So in my case I was not charged the excess because the other party admitted fault, however the OP is required to pay the excess even though the 3rd party (Bus driver in this case) also admits fault.

 

Your point falls apart unless admitting fault from my point of view is different to admitting fault in the OP's.

 

I would need to look at your policy and listen to the explanation from your insurer to ascertain why the excess (if there was one) was not requested from you.

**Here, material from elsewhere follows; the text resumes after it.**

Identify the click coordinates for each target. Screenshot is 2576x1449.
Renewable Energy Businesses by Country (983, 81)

An insurer could waive it and pay in full or they may get the full amount directly from the other persons insurer and merely passed it onto you.

 

It still remains a fact an excess represent the amount of risk you agree to deal with yourself and the insurer charges you accordingly. This is standard practice by all insurers. If you choose not to have one then they charge you more than someone who chooses to accpet one.

 

The point doesnt fall apart because the insurer gets to use their discretion, not all insurers respond the same.

You dont know what the response of the other insurer is.

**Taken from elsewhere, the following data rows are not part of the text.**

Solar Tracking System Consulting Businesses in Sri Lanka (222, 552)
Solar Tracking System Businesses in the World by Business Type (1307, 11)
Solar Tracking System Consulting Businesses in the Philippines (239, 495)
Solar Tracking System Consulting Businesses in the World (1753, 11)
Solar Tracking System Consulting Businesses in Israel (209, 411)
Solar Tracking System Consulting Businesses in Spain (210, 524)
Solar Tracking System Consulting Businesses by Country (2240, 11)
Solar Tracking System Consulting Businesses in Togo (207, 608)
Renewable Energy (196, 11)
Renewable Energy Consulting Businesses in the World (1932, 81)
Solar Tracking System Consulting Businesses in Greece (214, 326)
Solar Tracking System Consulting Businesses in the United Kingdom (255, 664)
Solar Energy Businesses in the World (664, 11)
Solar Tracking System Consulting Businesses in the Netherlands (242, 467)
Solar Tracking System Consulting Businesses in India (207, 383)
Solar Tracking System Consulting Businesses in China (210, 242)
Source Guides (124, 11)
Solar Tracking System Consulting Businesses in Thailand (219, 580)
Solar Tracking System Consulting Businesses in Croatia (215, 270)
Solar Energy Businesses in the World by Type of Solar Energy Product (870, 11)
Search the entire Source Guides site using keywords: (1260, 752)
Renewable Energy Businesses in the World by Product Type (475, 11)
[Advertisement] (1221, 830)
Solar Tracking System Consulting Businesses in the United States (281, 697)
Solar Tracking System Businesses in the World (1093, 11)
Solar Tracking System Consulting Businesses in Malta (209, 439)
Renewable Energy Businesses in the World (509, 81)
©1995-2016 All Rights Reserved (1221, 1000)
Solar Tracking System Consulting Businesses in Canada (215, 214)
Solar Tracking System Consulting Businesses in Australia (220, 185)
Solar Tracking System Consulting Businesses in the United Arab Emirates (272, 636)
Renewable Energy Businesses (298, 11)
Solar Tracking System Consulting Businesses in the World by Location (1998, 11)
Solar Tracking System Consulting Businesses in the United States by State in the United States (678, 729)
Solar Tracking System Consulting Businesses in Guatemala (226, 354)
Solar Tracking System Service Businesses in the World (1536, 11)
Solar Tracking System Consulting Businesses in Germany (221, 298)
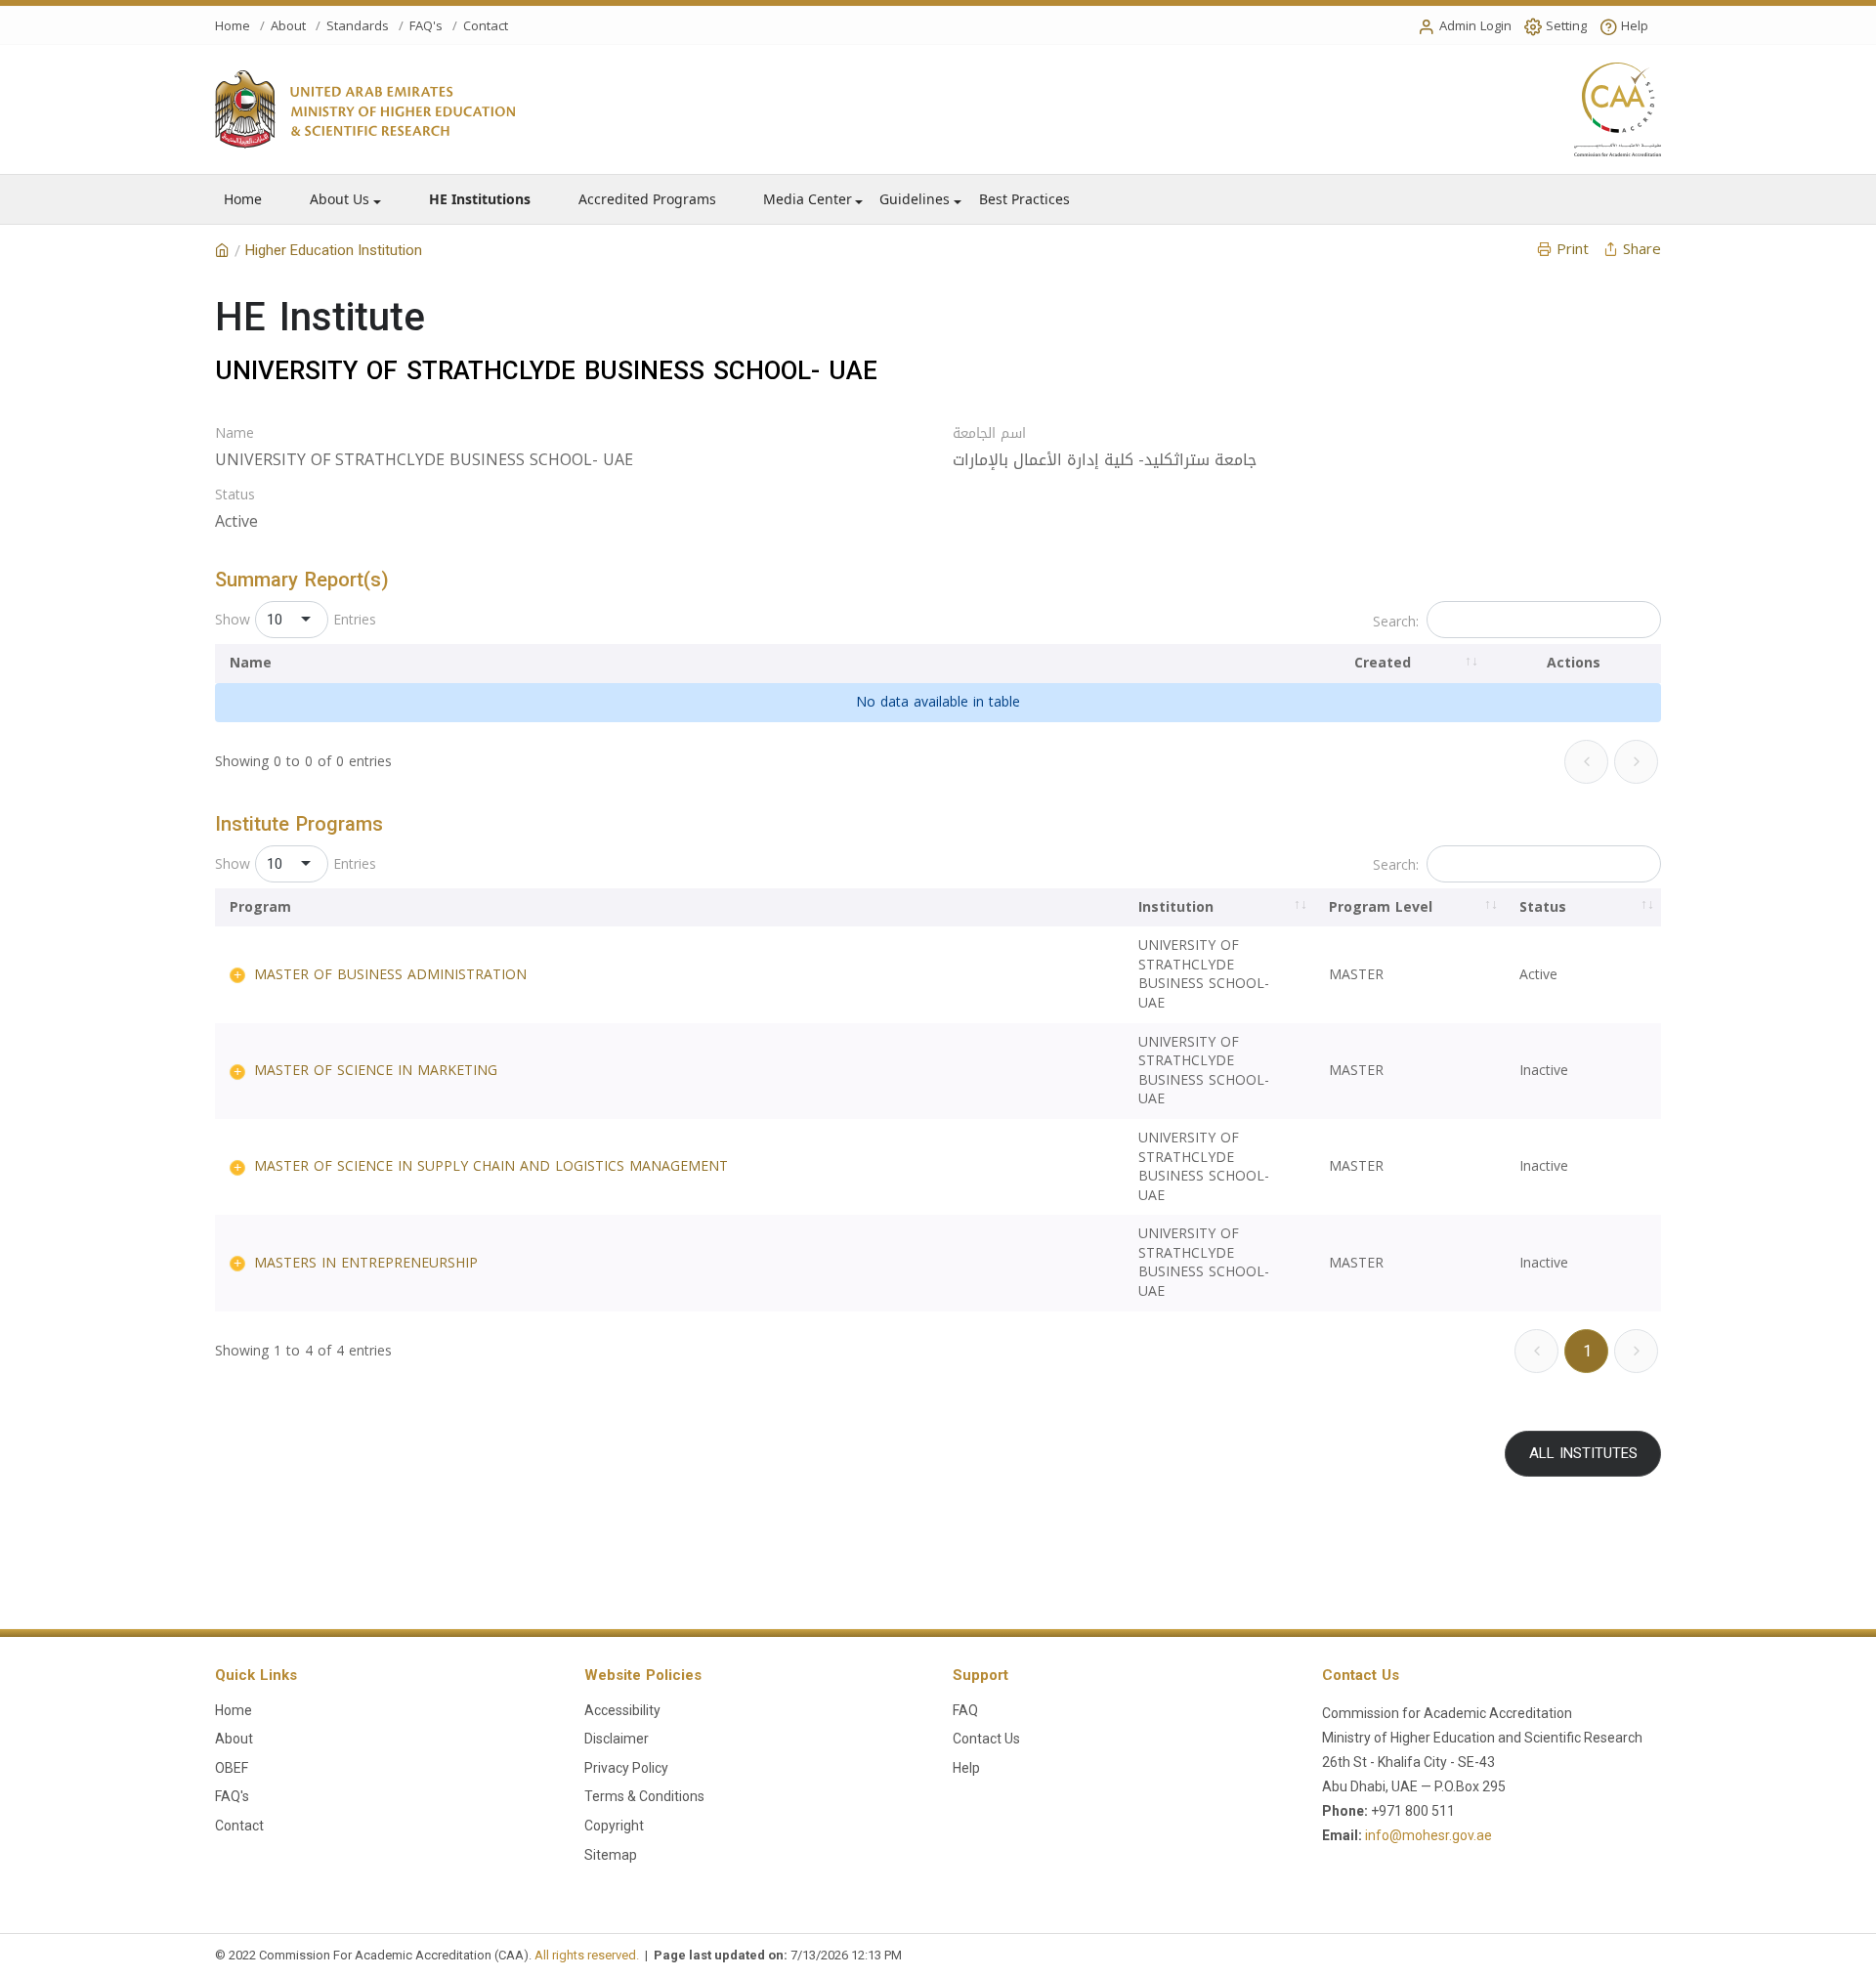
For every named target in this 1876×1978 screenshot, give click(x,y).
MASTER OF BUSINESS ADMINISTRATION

You dont know what their policy says.

 

Any one of those reasons can account for a different outcome.

 

---------- Post added 05-10-2016 at 13:41 ----------

 

It's more than a decade since I passed my test. A few years ago it was deemed illegal to charge young men higher premiums on the basis of sex alone (an odd judgement because they 'discriminate' in many other ways...)

 

Did any of the younger and newer male drivers notice a decrease in premiums? Girls, did yours go up in price?

 

Not really that odd its to do with sex discrimination. They just cant use gender and will have to use the other deciding factors to get where they wnat to go.

 

 

This should have favoured men more , but generally whats happened is the premium levels have melded and everyones have increased due to other factors anyway.